Chang explained that getting an MVP to market and avoiding bias was crucial for Objective so the brand wouldn’t get caught up in doing things the way they always have at Clorox, especially because selling supplements requires heightened consumer trust.

“What we’re doing across our media side [is] evaluating with a longer lead time, understanding that there is this journey for consumers, and ultimately, trying to go to market with multiple touchpoints, not just with bottom-of-the-funnel media and not just with above-the-line media either,” she said.

Likewise, Objective looked to break down silos in its marketing capabilities and prevent a separated brand team and performance team: There’s one team managing budgets, media strategy and measurement. It has also run pilot programs that allow its in-house teams to manage strategy while using external agencies as an extension of the team. Partners are in their Slack channels and are using the same dashboards, rather that putting together planning decks, allowing the brand to react to the data in real time and focus on their marketing expertise.
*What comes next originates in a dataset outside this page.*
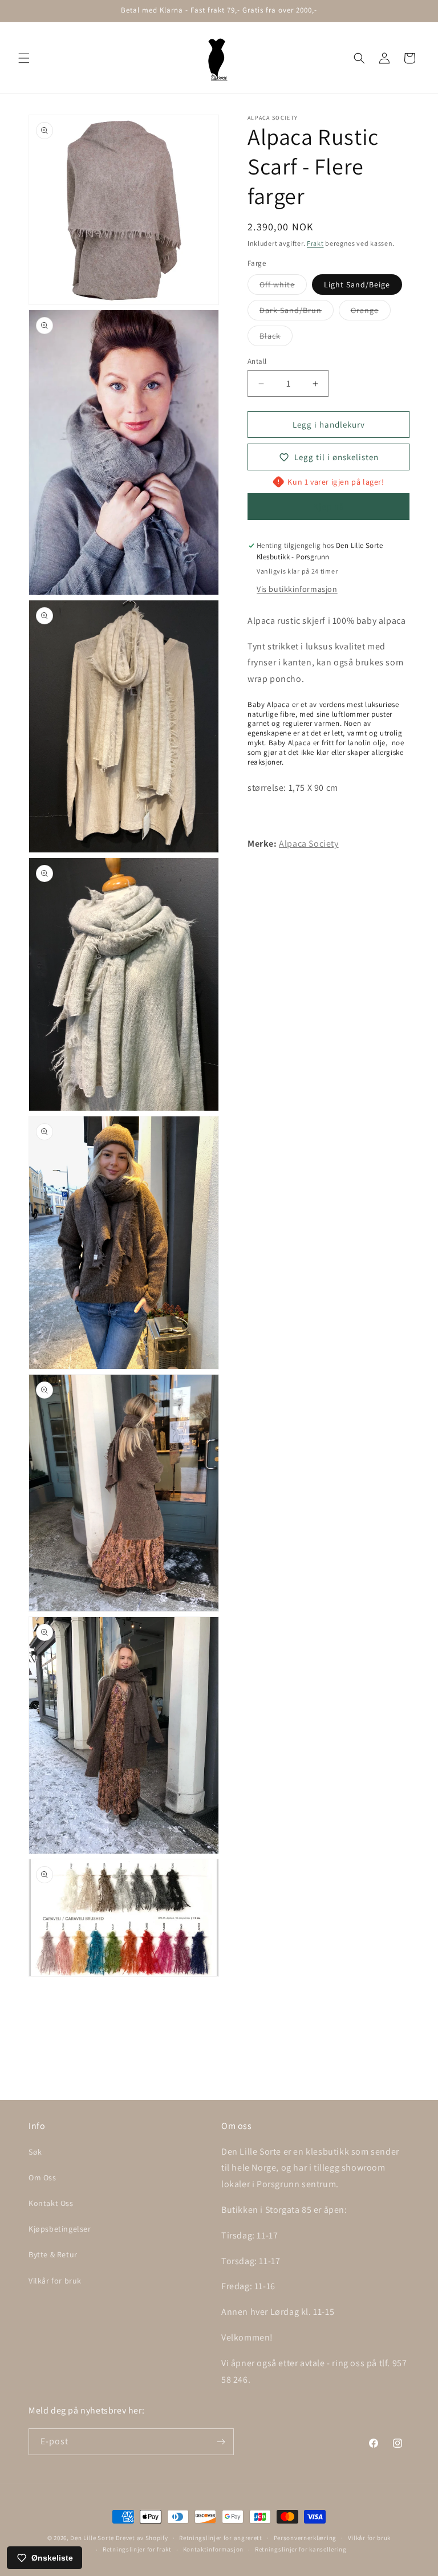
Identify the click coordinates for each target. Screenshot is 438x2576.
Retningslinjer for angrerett (220, 2538)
“As marketers, the value we bring is thinking about the consumer experience. I never want marketing precision and accuracy of measurement to block trying new things or doing what’s right in terms of the consumer, even if it makes the attribution or the measurement a little bit more difficult,” Chang said.

Leaning on Clorox

While Objective has DTC in its DNA, it possesses the resources of a CPG giant. That has let the Nutranext brands make long-term infrastructure investments on tech and choose the right mar-tech partners. Ideally, this will make the lessons of Objective scalable and eliminate the need to retool things later. Plus, Clorox’s capabilities with R&D and innovation — like its sustainability pledge — also trickle down to the Nutranext brands.

Leaning on this relationship could help Nutranext, especially during the uncertainty of the pandemic and post-pandemic eras.

“Using a truly minimum viable product for learning, being able to really embrace failure, breaking down internal silos so that budgets and teams are working together to really keep the consumer need front and center… these are really keys, I believe, for this period,” she said.